Britten Sinfonia at the Brighton Festival

Coming to Brighton
Coming to Brighton

Britten Sinfonia renews its firm bonds of friendship with the Brighton Festival with a happy return this year, performing precisely the kind of programme they like to perform.

Joined by Brighton Festival Chorus, they offer an all-American programme: Copland’s Fanfare for the Common Man and his Lincoln Portrait followed by John Adams’ Harmonium (Brighton Dome, Sunday, May 28, 7.30pm).

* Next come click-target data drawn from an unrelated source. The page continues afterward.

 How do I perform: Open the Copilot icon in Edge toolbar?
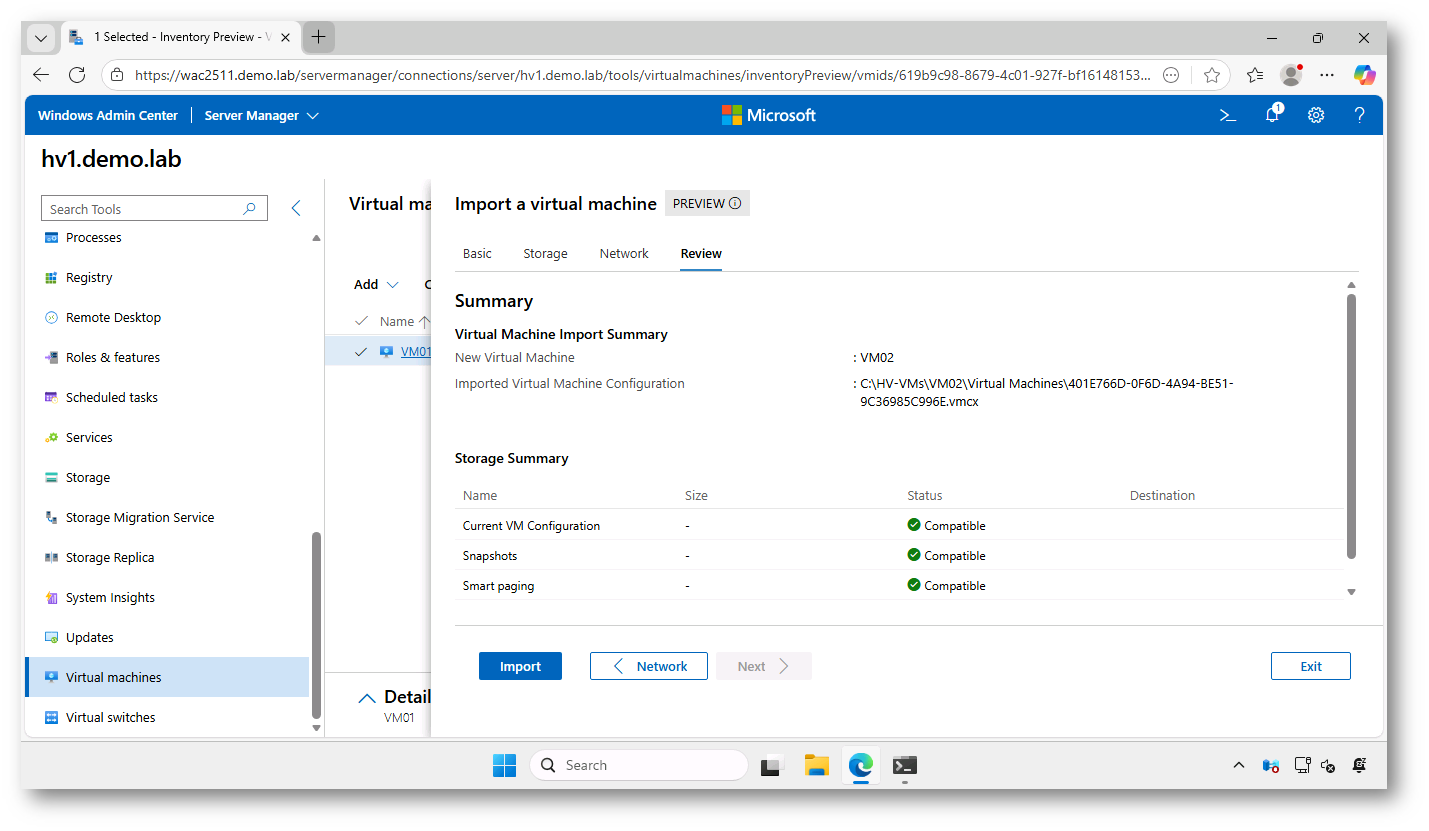coord(1364,75)
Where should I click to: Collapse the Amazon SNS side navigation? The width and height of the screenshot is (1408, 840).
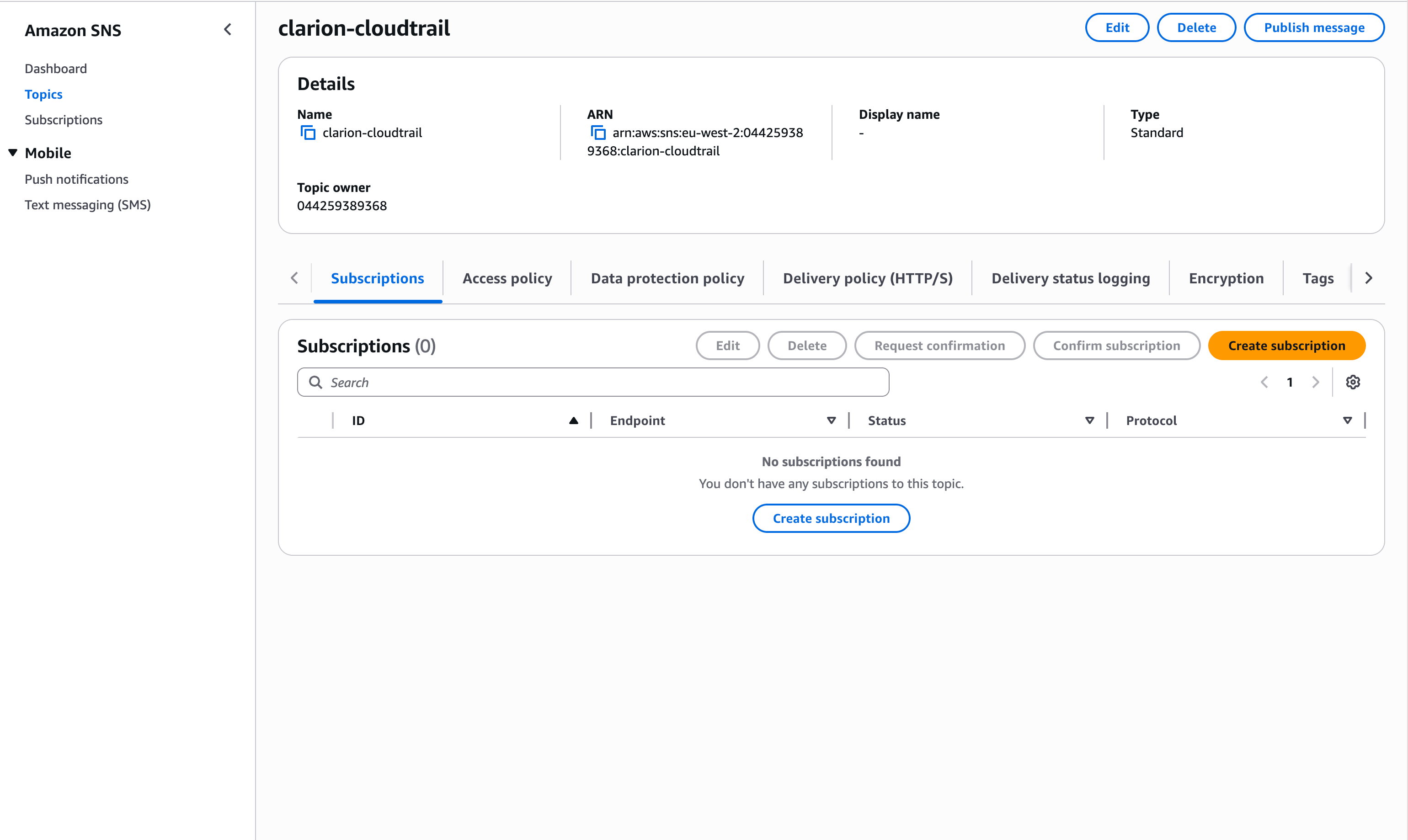(x=228, y=29)
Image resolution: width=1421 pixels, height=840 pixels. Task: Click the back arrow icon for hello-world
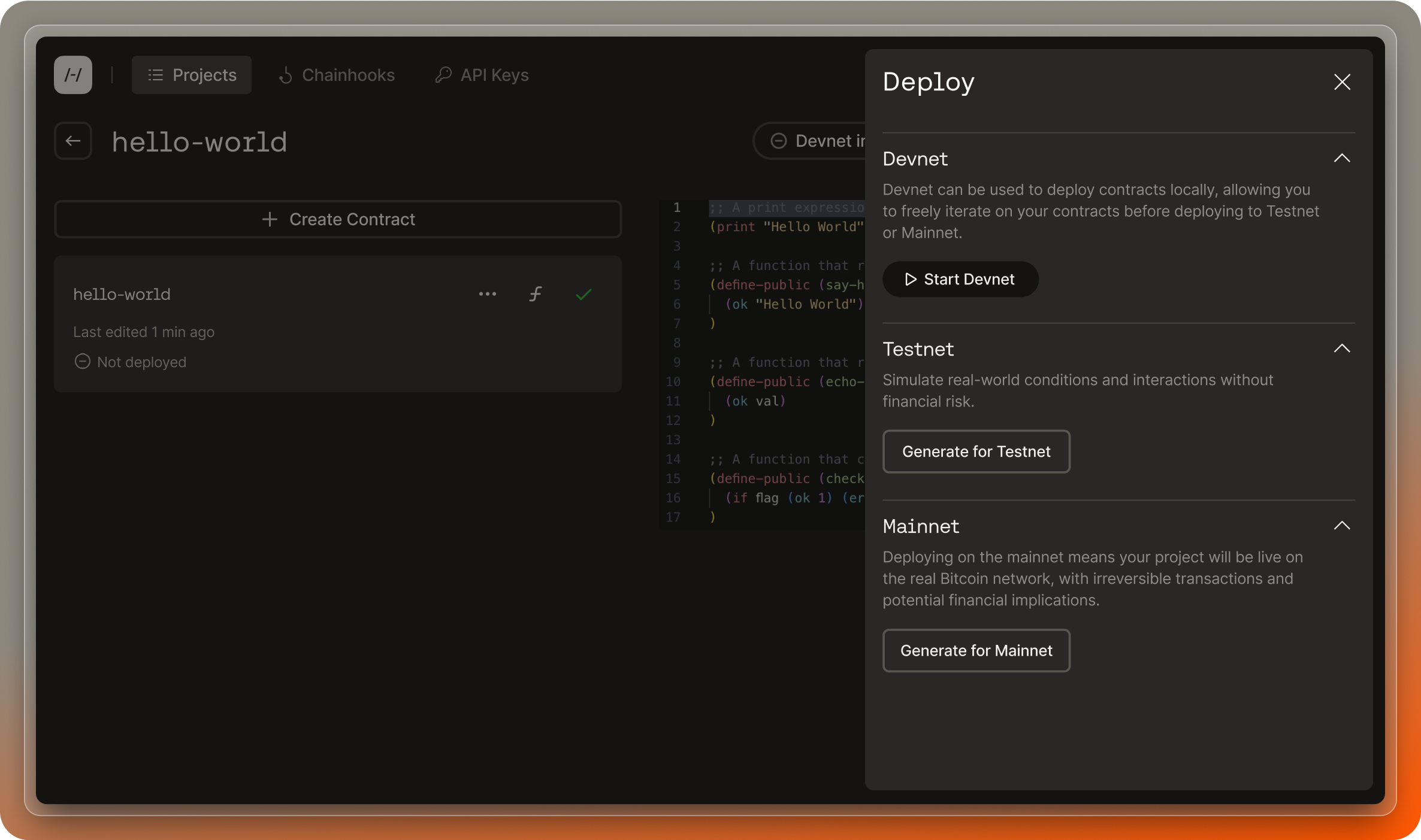coord(75,141)
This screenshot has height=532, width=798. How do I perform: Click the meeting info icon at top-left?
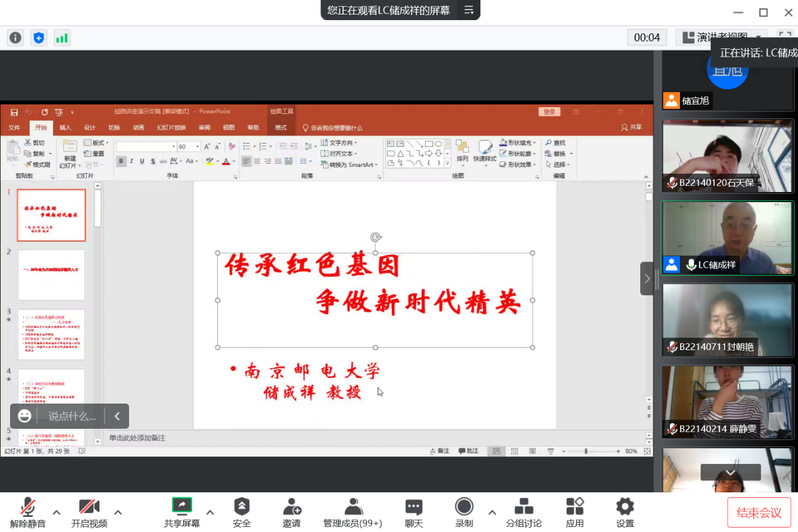click(x=15, y=38)
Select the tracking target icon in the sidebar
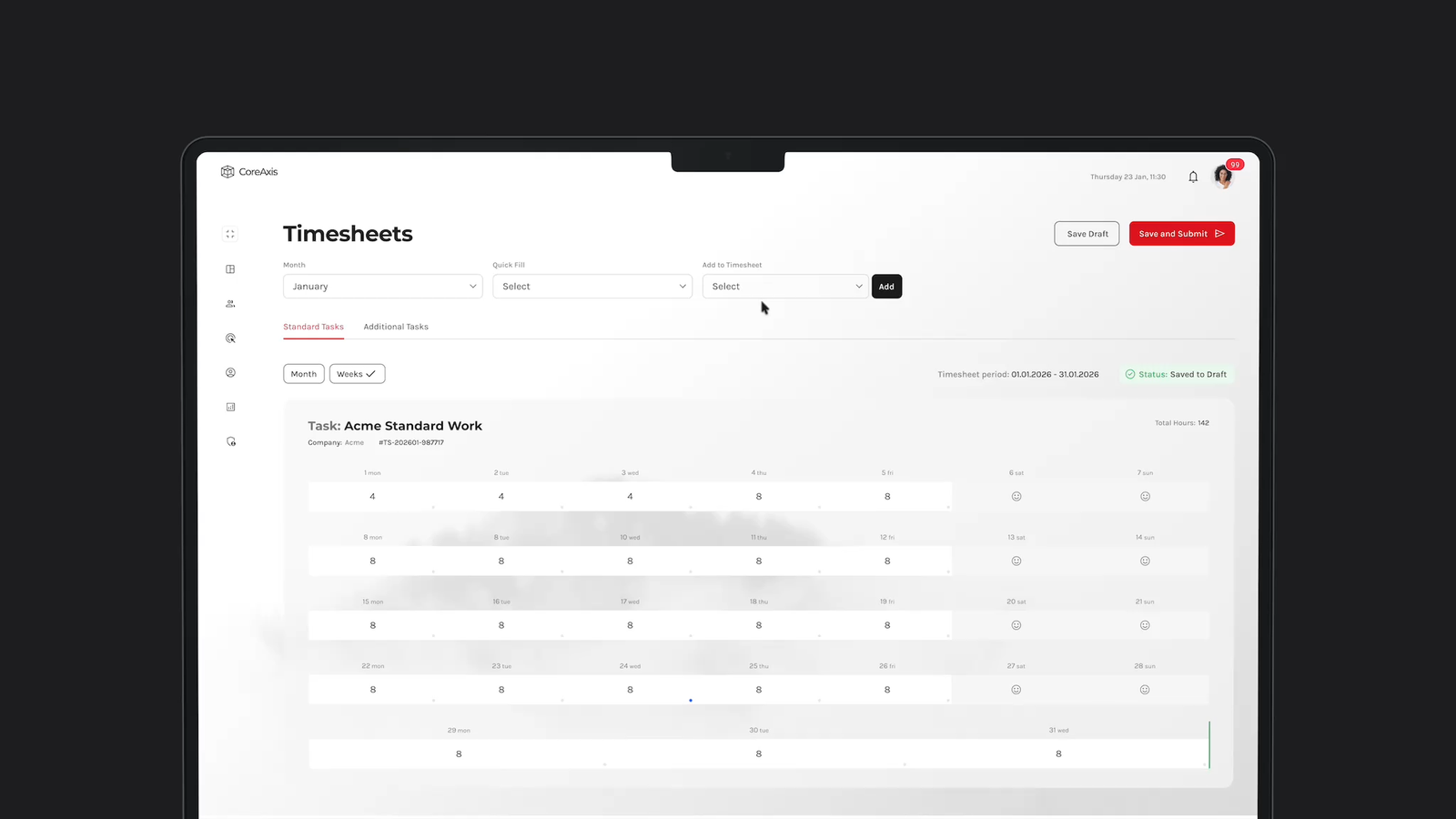Image resolution: width=1456 pixels, height=819 pixels. pyautogui.click(x=229, y=338)
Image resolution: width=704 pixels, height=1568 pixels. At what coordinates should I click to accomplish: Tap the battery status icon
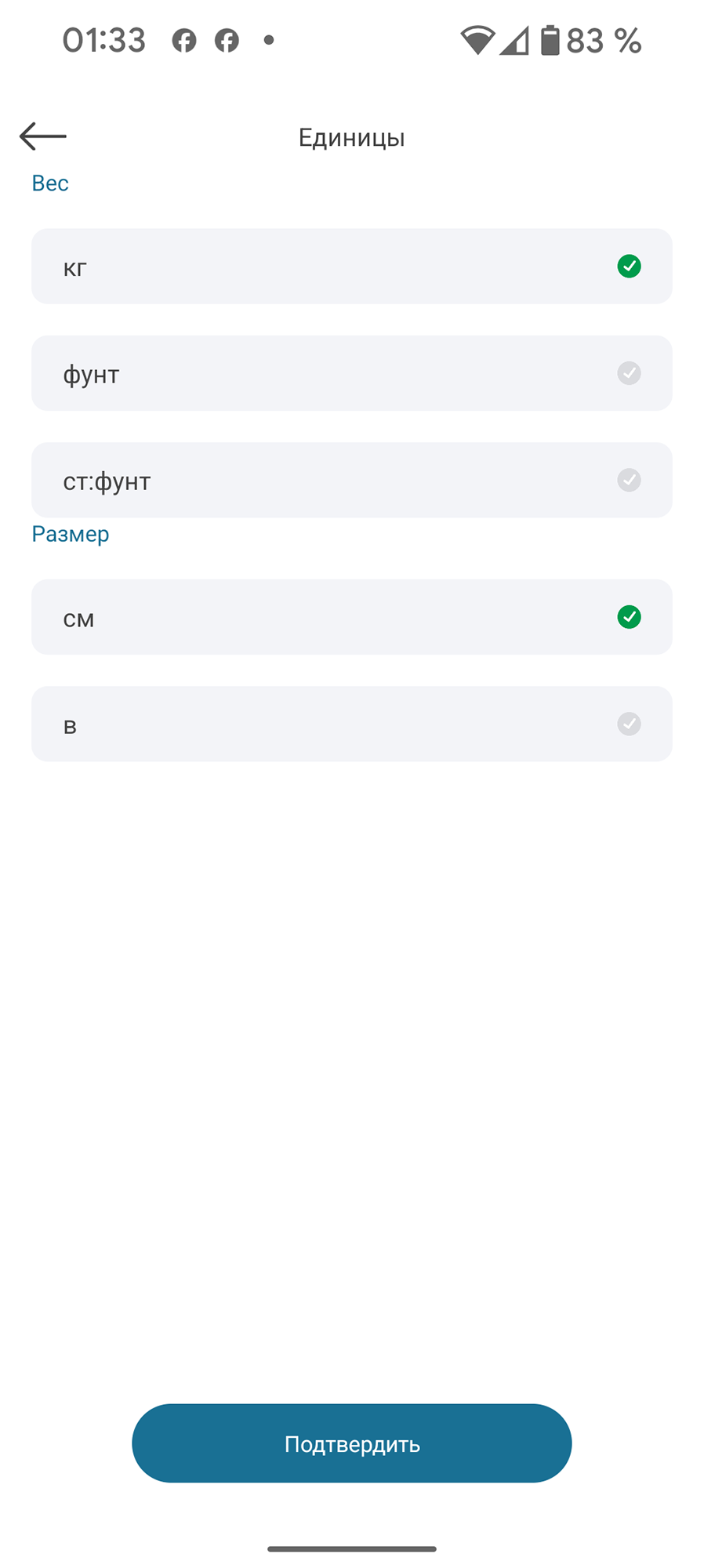point(550,41)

David Butcher, chief executive of Britten Sinfonia since its foundation in 1992, says it’s a programme he has never heard put together before – one worked out with the Brighton Festival: “We have had a really close link with the festival over the years. We have done concerts there at odd times outside the festival as well. We feel we always have a very strong link with Brighton, and the audience response has always been fantastic whether we are doing chamber music in the Corn Exchange or the bigger concerts, like this, in the Dome. Hats off to the Brighton Festival for not doing obvious concerts, and this is an obvious example of not doing an obvious concert. You don’t get many performances of Adams’ Harmonium. It is a great, great piece but it is a difficult piece. It is a big piece and an expensive piece, so hats off to the Brighton Festival for doing it. I feel that when we come to Brighton we always do a very, very adventurous programme which is the kind of programme we like doing.”

Words and music will intertwine in works by America’s greatest classical composers in a programme inspired by great speeches and poetry. In 1942, shortly after the USA entered WWII, Copland was commissioned to write a work to fortify and comfort people during the time of national distress.

The resulting Lincoln Portrait is a stirring setting of extracts from great speeches made by Abraham Lincoln, including the Gettysburg Address. Fanfare for the Common Man was inspired by a speech given in the same year by Vice President Henry A Wallace. John Adam’s Harmonium, harnessing poetry by Donne and Dickinson, is a glittering symphony that, drawing on the full power of a massed chorus, brings the festival to a close.

“The Coplands are iconic pieces,” David says. “They are challenging in terms of technically to play, but they are so beautifully written for the instruments, particularly brass. Technically they are demanding, but from a player’s point of view, they are a dream to play. Sometimes, you hear a pianist talking about a piece that was written for the piano and that it is just perfect for the piano in the way that you can feel it just lying under your fingers, that there is a naturalness there, even if it is technically very difficult. I think that the way Copland writes for string and brass is the same. It is very special.

“And I think the other thing that is key is that there is a sense of America there in the harmonies, that the intervals are very spare. They are not thick and meaty like in Beethoven or Tchaikovsky. There is a lot of air between the notes. Somehow there is something quite magical about these pieces that feels very New World America in the way that a Vaughan Williams or a Britten or a Tippett feels very British. It feels that Copland is the archetypal American composer.

“The John Adams requires a huge orchestra. It is a lovely contrast. And there is a lovely link in that it feels that the mantle is being handed on from Copland to John Adams. He is described in classical circles as being a minimalist composer, lots of repeated notes, but at the same time John Adams’ music still feels deeply American. There is still something that says America going on there.”